Short-changed in our salaries and in our bedrooms

Lisa Nunn / Associate Professor of Sociology / The USD Vista

A few weeks ago I wrote an OpEd about gender inequality. I told you that male graduates of USD earn on average $19,200 more a year than female graduates. I explained how it was part of the larger picture of the unfair world we live in where parents pay boys more for household chores than girls and where women with bachelors degrees get called for job interviews half as often as equally qualified men. I told you I am outraged about it.

But I didn’t tell you the whole story.

Gender inequality is not just in our paychecks and job descriptions, it’s also in our bedrooms. Research on college students and heterosexual hookup culture shows that women get less than men in the realm of sexual pleasure. Scholar Lisa Wade calls it the “orgasm gap.” It’s like the gender wage gap, but a lot more personal. We aren’t even talking about women and men of all ages. Among college students alone—the group that holds the strongest gender egalitarian attitudes in our nation—in heterosexual hookups, men’s orgasms outnumber women’s 3 to 1. I’ll pause for a moment to let that tragedy sink in.

Part of the problem is that college women and men both believe myths that women’s bodies are “more difficult” to bring to climax and that they “take longer.” Biologically, this is simply false. Research shows that “4 efficient minutes” of activity is all that is required for men or for women, on average. So what is going on?

Wade and other scholars argue that couples prioritize men’s climax in their sexual activity. They also tend to prioritize men’s desires.
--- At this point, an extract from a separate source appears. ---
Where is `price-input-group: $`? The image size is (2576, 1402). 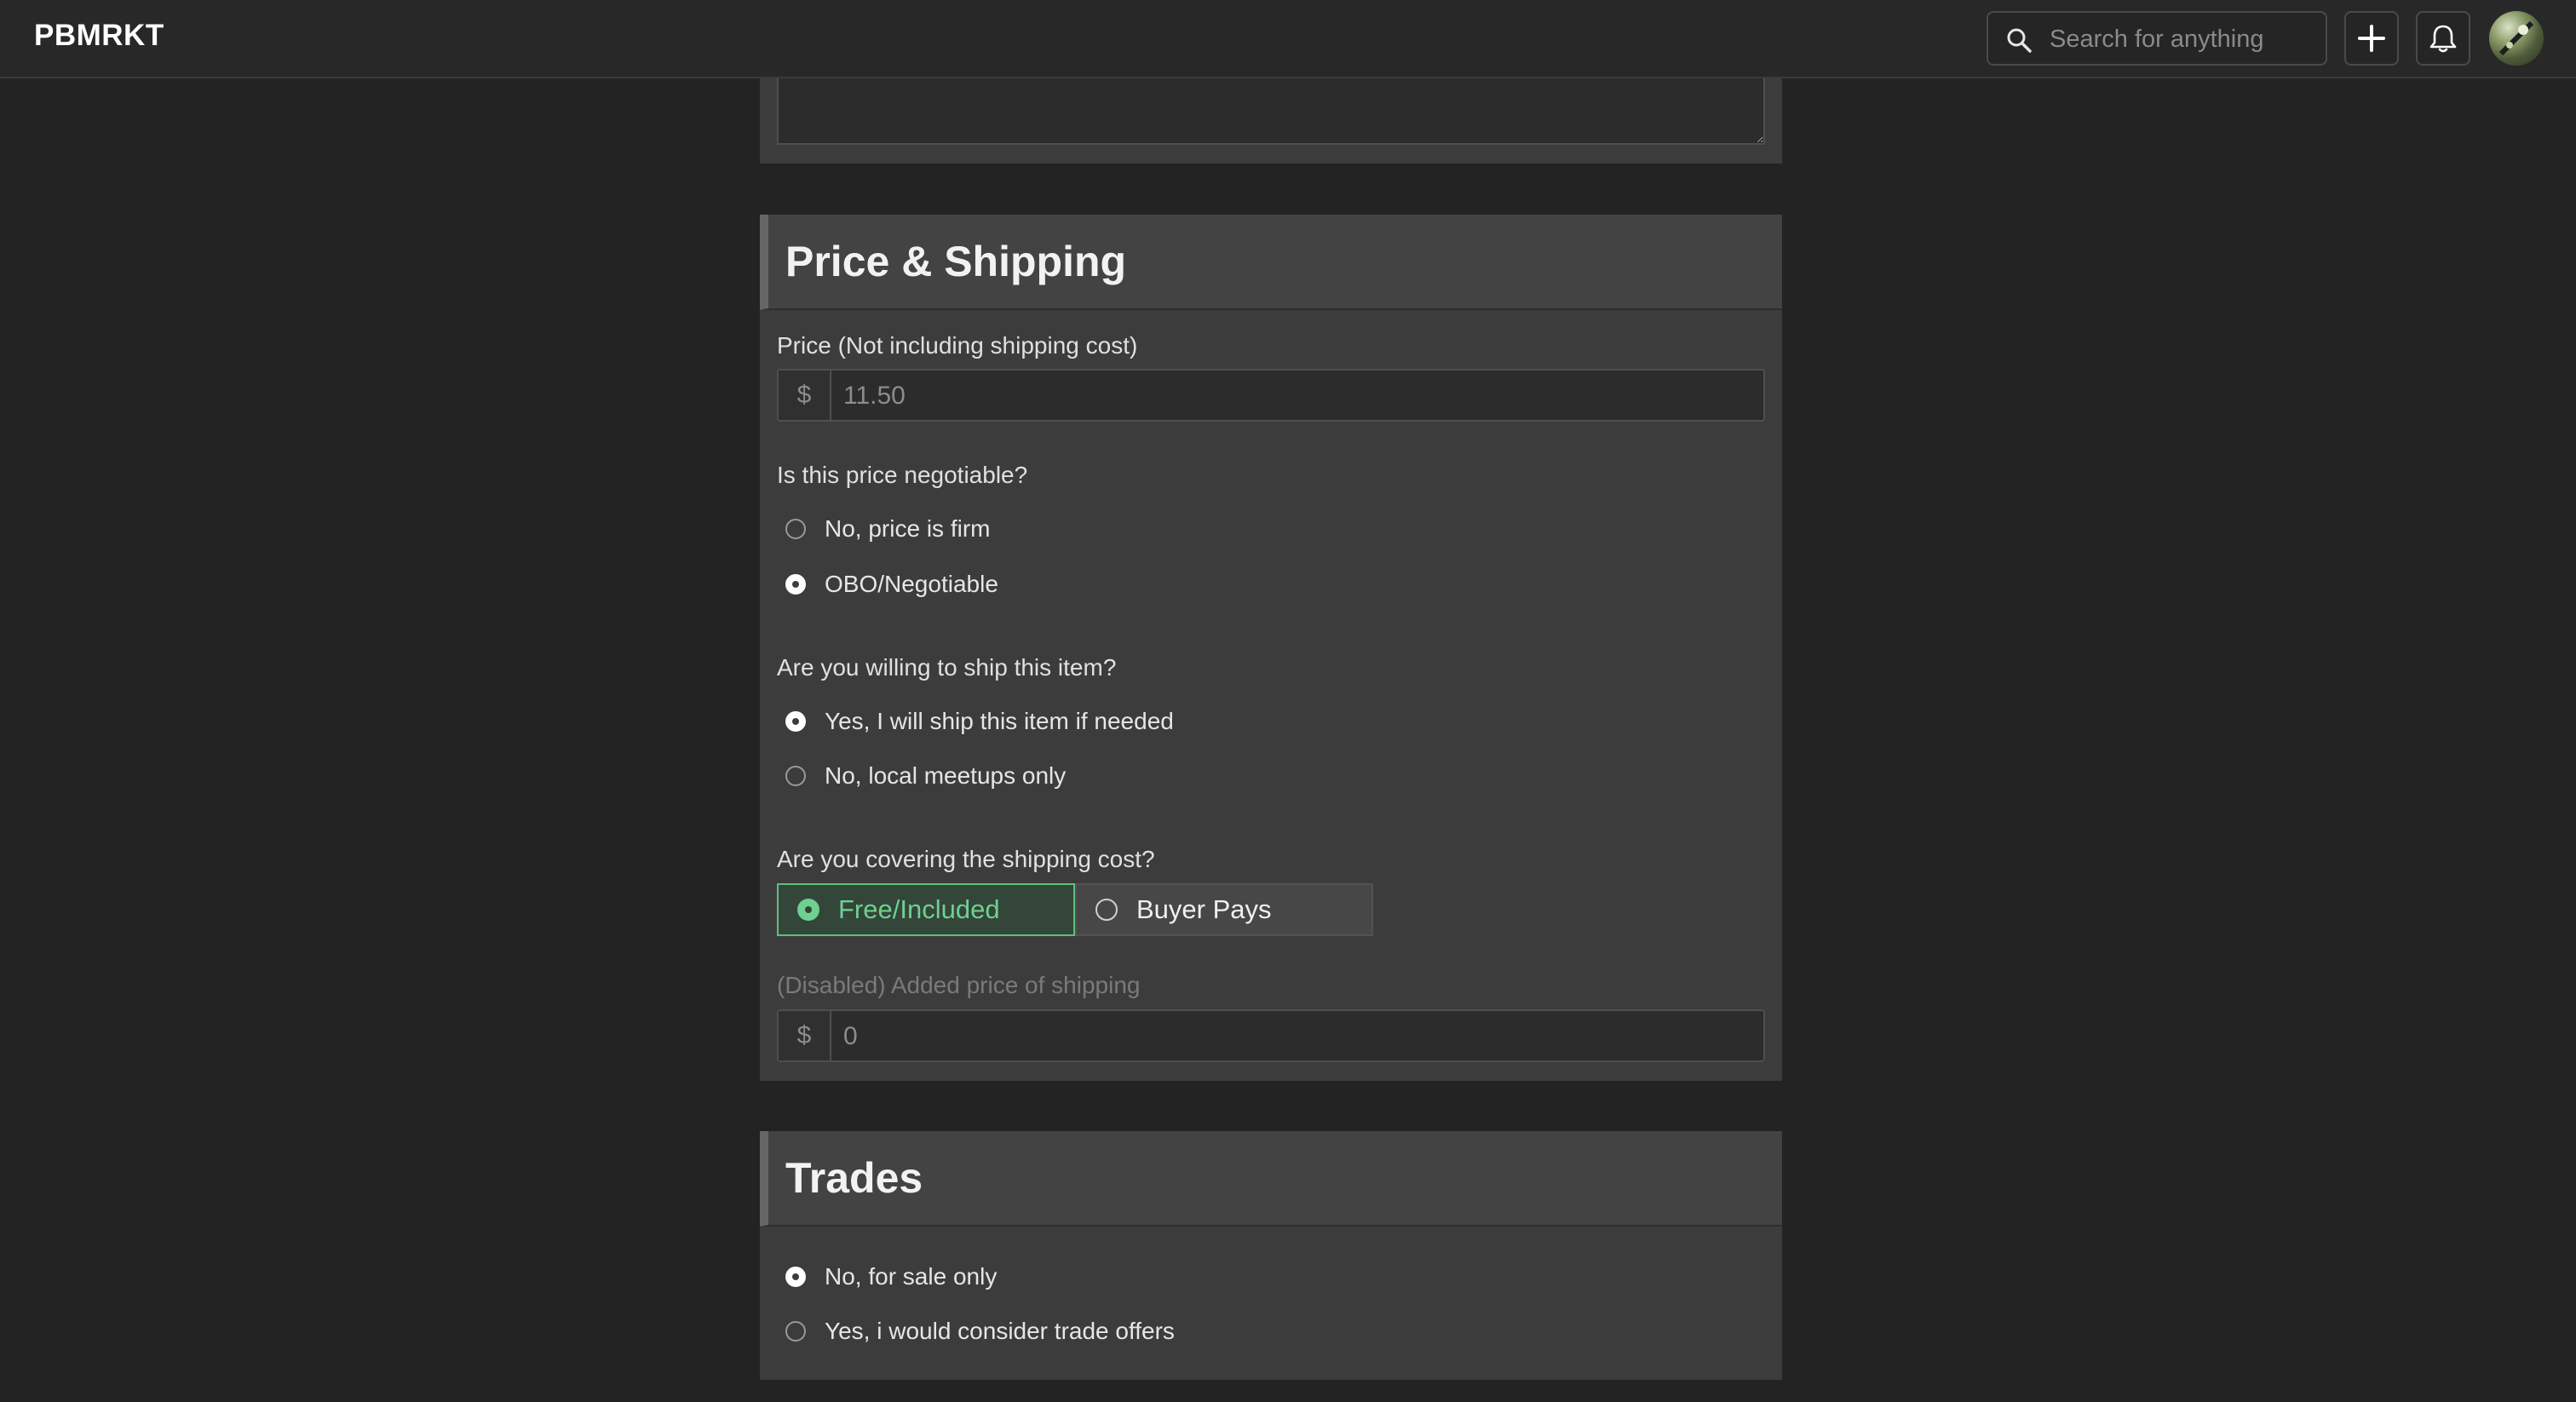
price-input-group: $ is located at coordinates (1271, 396).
In heterosexual hookup culture, men are much more likely to have women perform fellatio on them than they are to perform cunnilingus on their partners, for example, regardless of whether or not anyone climaxes.
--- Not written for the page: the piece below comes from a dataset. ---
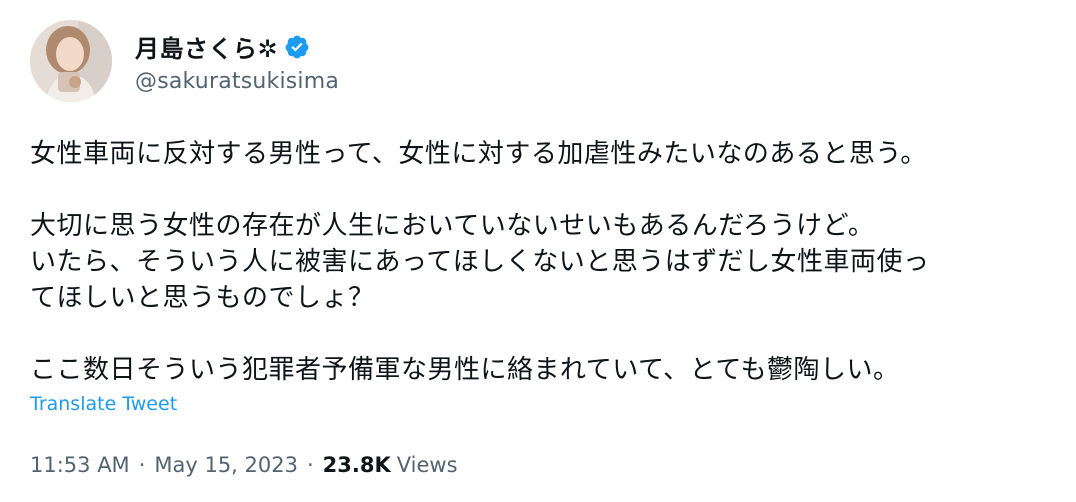 The width and height of the screenshot is (1076, 502). Describe the element at coordinates (427, 465) in the screenshot. I see `views-label: Views` at that location.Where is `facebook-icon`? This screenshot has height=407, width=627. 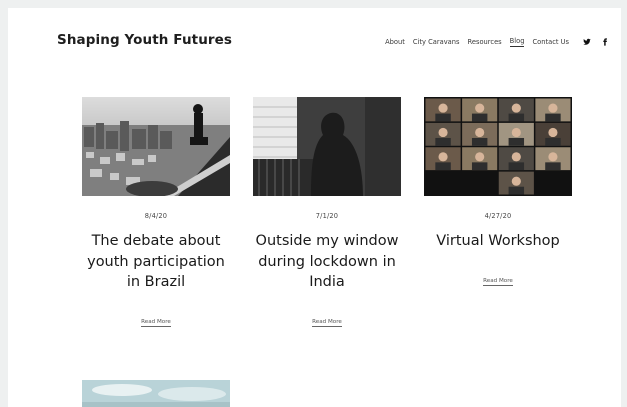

Here’s some good news: for college women in relationships, the sex is better. The orgasm gap shrinks by half. In a relationship, she has a partner who is invested in her. But mind, I didn’t say the orgasm gap is eliminated in relationships, it is still alive and well, just smaller. In fact, men in relationships report more orgasms overall too, so both partners benefit from relationship sex.

Here’s some more good news: lesbian women report two to three times as many orgasms as heterosexual women. Yep, if you are keeping count, that means that lesbians find their way to climax as often as heterosexual men.

You see, it’s a matter of priorities, not biology.

The same can be said for childhood chores, job interviews, and Supreme Court Justices. It’s a matter of priorities, not biology.

Let me end by reminding you that not everyone participates in hookup culture. Not everyone is having sex, be it in relationships or otherwise. About 40 percent of hookups involve intercourse. The other 60 percent don’t. And if the research tells us anything consistently, it is that all of us think that other people are having more sexual activity than they actually are. About 34 percent of college students in Wade’s study opted out of the hookup scene entirely. Another national study found a full 20 percent of college seniors are virgins. It turns out that on average, a senior has gone out on 7-8 dates and has had about the same number of hookups over their four years in college. An average senior has also been in 1-2 relationships that lasted 6 months or more.

So if you are wondering whom all these orgasms are happening to, don’t worry. A sex-free and hookup-free college experience is a perfectly good one.